Is negligence the other side of Israeli initiative and success?

A recent disaster has raised, once again, the question if individual negligence somehow accompanies the personal and collective initiatives, creativity, and successes that Israelis have demonstrative over more than 70 years.
 
What links them is the prominence of individualism, or individual initiative. It appears in the best and worst of this society. At the low end, among individuals who ignore the rules and/or the sense that is common, and insist that they know best.
 
Or maybe it's simple sloppiness, that appears among individuals in every society.
 
After several weekends of coping with massed Gazans on or over the edge of violence, the country has been obsessed with the deaths of teenagers, seemingly caused by the negligence of an upper status pre-army program. The disaster also reflected one of the country's natural attractions: spectacular desert canyons (wadis) that present challenging experiences of hiking, climbing, and descending along with impressive beauty, but marked by occasional and predictable flash floods likely to be deadly for anyone who has ignored media warnings. 
 
Bodies were found badly battered as far as eight kilometers from the point where they were swept away.
In contrast to previous Fridays' news about problems alongside Gaza, this Friday's news was about funerals, and the thousands who attended.
It was a case of adults overlooking several days' warnings about heavy rain and flash floods, and leading a group of teenagers on a hike likely to be dangerous.
A Knesset Member provided a decent balance of sentiment as the disaster was becoming apparent. Today, he said, was a time of mourning and compassion directed at all involved. Tomorrow will be the time to identify who is responsible and hold them accountable.
Given Israel's practice in such matters, the MK's conception of tomorrow could stretch on for some time.
It was apparent early in the coverage that the Ministry of Education, the Ministry of Defense, and program personnel were doing what they could to pass the buck. The organization involved was not a school subject to the Ministry of Education, but a program of pre-military preparation, supported financially but not controlled by the Ministries of Education and Defense. It is one of several that provides a year of studying national history, community service, and challenging experiences such as hiking through a wadi that involves difficult terrain in the best of circumstances.
 
Among the problems in assigning responsibility in this case is that some of the participants were students in regular high schools who were joining the pre-army group to see if they would like to participate in the program after graduation. This detail may enroll the Ministry of Education in the list of those held accountable.

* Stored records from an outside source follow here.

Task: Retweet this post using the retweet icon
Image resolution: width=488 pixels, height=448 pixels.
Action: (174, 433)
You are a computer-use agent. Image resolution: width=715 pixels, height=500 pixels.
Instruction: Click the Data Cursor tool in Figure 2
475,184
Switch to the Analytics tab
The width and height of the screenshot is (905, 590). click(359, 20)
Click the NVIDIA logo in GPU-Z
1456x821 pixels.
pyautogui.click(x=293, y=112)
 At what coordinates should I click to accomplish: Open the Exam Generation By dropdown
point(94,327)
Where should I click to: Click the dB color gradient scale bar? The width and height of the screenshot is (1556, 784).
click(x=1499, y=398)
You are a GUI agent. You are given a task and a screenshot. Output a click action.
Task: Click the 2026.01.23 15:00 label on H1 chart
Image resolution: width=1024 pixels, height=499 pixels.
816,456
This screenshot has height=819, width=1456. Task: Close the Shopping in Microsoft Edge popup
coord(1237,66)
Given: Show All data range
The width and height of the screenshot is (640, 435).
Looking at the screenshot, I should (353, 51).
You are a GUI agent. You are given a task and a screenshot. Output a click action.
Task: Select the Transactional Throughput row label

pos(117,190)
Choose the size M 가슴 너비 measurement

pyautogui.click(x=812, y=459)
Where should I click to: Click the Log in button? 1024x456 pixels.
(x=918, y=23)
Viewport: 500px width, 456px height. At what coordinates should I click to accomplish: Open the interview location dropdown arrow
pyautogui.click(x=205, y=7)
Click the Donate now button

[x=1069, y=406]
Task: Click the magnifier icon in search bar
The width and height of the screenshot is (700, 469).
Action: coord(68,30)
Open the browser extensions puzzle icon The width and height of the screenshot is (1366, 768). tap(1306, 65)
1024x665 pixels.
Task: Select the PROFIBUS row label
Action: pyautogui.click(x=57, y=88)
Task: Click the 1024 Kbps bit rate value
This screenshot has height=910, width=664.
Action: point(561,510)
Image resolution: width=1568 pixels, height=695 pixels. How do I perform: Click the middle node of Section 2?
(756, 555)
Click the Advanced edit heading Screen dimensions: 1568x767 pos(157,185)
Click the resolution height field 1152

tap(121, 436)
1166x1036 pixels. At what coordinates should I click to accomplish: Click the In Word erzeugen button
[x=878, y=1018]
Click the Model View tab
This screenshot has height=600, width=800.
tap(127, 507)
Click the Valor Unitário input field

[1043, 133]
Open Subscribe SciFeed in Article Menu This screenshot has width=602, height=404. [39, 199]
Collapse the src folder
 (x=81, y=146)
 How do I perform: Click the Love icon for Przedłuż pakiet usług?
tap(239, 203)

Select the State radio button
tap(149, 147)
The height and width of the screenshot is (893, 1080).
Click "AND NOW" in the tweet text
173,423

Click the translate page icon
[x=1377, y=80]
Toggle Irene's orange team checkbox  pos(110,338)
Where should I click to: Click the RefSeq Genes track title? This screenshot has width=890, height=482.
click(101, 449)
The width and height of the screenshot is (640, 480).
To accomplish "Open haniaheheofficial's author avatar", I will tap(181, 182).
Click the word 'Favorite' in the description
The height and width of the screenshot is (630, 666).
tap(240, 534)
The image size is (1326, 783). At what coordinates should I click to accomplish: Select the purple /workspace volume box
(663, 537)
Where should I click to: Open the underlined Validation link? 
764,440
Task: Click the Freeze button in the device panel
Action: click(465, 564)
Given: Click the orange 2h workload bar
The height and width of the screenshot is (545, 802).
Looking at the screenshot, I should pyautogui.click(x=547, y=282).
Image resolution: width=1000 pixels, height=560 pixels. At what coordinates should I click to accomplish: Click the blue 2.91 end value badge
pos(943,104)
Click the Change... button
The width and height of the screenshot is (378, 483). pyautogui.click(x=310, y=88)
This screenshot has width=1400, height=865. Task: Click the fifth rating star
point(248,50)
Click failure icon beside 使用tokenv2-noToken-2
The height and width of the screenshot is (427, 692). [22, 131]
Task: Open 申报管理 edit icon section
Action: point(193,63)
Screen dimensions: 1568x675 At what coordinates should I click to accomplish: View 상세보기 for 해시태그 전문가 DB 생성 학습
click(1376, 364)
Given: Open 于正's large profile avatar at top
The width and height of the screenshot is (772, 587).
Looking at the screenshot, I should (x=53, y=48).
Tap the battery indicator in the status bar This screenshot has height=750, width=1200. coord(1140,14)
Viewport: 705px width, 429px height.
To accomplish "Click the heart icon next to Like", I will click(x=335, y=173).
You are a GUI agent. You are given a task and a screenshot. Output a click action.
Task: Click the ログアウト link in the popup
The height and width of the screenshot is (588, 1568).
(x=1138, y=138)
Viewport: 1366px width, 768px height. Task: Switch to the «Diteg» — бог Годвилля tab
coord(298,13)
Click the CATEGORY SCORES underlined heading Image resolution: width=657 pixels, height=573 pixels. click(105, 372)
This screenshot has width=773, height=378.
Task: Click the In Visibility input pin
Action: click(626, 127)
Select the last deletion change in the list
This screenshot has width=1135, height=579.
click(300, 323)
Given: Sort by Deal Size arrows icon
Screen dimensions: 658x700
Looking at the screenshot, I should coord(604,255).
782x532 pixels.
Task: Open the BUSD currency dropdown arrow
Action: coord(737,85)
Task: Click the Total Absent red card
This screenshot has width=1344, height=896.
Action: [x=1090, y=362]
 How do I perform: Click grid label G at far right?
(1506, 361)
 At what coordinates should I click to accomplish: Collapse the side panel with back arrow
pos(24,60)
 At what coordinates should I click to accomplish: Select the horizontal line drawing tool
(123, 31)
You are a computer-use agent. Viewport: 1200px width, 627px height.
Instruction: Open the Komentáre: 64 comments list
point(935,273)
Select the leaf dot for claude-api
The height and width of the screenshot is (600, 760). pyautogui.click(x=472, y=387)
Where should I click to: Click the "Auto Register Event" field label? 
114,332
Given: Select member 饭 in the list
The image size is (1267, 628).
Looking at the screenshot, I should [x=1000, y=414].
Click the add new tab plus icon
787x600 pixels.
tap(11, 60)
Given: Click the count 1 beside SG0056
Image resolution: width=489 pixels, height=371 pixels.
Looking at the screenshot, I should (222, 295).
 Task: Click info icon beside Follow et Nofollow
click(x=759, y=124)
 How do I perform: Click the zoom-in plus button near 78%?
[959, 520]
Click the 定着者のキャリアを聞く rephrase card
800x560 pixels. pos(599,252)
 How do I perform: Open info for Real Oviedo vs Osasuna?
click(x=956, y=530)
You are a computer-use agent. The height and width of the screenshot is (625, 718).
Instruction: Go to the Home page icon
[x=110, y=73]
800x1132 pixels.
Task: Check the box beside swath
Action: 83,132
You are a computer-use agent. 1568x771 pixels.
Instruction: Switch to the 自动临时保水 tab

Such tragedies of ignoring well publicized warnings about the dangers of predicted flash floods, join warnings about dehydration that are ignored by tourists who do not take enough water into the desert during normal weather. The present case was unusual in the number of people killed and the organizations that may be held responsible.
Other examples of Israeli negligence occur with parents who forget about babies or infants in closed cars.
Those deaths from heat and dehydration are more common among Jews than Arabs. More common among Arabs, and especially Bedouin, are deaths of infants crawling near the home, and backed over by the family car.
A common response of authorities to deaths by being forgotten or deaths by negligent backing is to avoid prosecution on the grounds that the tragedy itself is ample punishment for the parents involved.
More challenging for law enforcement will be the recent case where professional personnel of an up scale organization, as well as two government ministries, appear to have been negligent. 
In this case, moreover, those killed were highly motivated young people, at least some of them from families well endowed with education, money, and connections. Parents were quick to express themselves about the need to enforce accountability, and seem likely to challenge the well known attorneys already engaged by those being accused of negligence.
 
One of those lawyers is talking about an act of a Higher Power,  for which no one can be held responsible. Another said that one purpose of the pre-army program is to teach young people how to cope and to improvise in the face of difficult circumstances.
We've seen text messages sent by some of the young people who were killed, indicating their concern about flood warnings, and saying that their guides had assured them that appropriate safeguards were being followed.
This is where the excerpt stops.